Moving Tony Blair's autobiography in bookshops shows that young people are not willing to be sold the wrong story.

In bookshops up and down the country, a new kind of literary movement is taking place. Hundreds of young protesters are strolling in to stores and quietly moving copies of Tony Blair's autobiography from the display stacks on to shelves devoted to mystery and crime fiction. Blair's smug visage on the dust jacket of A Journey is of a man who knows that the public is finally buying his side of the story, at least technically speaking. By placing that creepy grin firmly underneath a big sign that says "Crime", these guerrilla librarians are trying to make sure that people know what they're getting into.

It's this sort of thing that gives me hope for my generation. The protest group, which coalesced spontaneously online, is polite to the point of self-parody. A serious and energetic discussion is taking place on the group's Facebook page about whether or not the demonstration will overly inconvenience hard-working bookshop employees.

Waterloo sunset

While they're about it, there are a few more political tomes that could do with a little reshelving: Phillip Blond's Red Tory, for example, would fit well in the folklore and fantasy section. Behind the cheeky rag-week japery, however, is a nuanced message about political narrative and how it is deployed.

The public outrage that has accompanied Blair's book-signings - with shoes and eggs flung at the former premier in Dublin early this month - is no longer really about Blair himself.

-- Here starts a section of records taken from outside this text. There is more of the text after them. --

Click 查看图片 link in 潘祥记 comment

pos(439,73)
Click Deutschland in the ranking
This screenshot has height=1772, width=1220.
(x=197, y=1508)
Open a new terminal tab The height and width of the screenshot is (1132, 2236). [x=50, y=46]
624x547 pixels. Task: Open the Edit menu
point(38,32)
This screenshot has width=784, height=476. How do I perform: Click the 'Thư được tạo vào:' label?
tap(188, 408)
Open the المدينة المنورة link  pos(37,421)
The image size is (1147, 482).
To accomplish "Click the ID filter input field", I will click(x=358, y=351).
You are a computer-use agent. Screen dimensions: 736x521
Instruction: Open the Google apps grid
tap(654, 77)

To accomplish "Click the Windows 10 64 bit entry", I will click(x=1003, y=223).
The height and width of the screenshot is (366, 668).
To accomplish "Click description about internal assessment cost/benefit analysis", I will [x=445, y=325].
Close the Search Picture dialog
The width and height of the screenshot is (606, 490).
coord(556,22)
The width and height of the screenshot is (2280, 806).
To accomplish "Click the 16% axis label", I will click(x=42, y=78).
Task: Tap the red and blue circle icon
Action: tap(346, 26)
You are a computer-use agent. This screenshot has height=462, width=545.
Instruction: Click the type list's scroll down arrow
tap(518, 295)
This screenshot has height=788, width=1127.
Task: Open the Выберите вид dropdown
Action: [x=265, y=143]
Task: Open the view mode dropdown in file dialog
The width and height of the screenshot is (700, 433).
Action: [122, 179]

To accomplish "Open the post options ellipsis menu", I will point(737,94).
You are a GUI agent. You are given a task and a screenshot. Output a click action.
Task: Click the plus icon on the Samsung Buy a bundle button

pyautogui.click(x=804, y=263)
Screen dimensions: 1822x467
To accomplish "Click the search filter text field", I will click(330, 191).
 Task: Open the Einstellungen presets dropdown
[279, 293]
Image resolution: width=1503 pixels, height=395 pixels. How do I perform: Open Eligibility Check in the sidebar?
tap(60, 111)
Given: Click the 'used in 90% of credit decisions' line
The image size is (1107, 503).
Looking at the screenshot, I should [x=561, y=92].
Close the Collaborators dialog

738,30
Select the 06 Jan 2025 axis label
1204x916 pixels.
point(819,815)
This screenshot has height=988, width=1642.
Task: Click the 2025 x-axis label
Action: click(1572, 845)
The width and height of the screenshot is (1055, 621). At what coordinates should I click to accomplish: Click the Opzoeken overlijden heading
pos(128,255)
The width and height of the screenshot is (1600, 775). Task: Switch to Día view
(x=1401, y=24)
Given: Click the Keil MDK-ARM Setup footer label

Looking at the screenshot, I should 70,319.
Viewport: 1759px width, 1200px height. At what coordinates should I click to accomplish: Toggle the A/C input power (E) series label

It's not even wholly about the hundreds of thousands of civilians killed in Iraq since 2003 and in Afghanistan since 2001. Ultimately, this is about us - about the generation that came to political awareness in the earliest years of the 21st century and the stories we tell ourselves about neoliberalism, globalisation and the articulation of politics.

The years of Anglo-American warmongering that followed September 2001 shaped my awareness of government and its role. Still far too young to vote, I skipped school to travel to London to protest against the proposed invasion of Iraq in early 2003, shinning up some traffic lights to watch a seething swell of human outrage shuffle politely along Waterloo Bridge to say firmly and definitively: "Not in our name." Weeks later, we went to war anyway and it was in our names. The memory of that betrayal hasn't faded.

It was a defining political moment for those of us who gained language after the fall of the Berlin Wall, after what Francis Fukuyama prosaically called "the end of history". Unlike previous cohorts, we did not grow up with any variant of socialism as an implicit alternative to public policy.Instead, we had the monolithic, cartoonish neoliberalism of the Blair years.

It came as a painful shock when we suddenly learned that neoconservative narratives don't have to be true or even convincing for the public to swallow them: they just have to tell a strong story.

More protests are planned for every leg of Blair's book tour, but our rage at Blair is partly angry embarrassment at ourselves for buying his story the first time round. We are justly furious at the public and parliamentary consensus of 2003 for accepting a simple children's fairy tale of international politics, with goodies and baddies who need to be dealt with. The trouble is that it's happening again - this time with Tory economic policy.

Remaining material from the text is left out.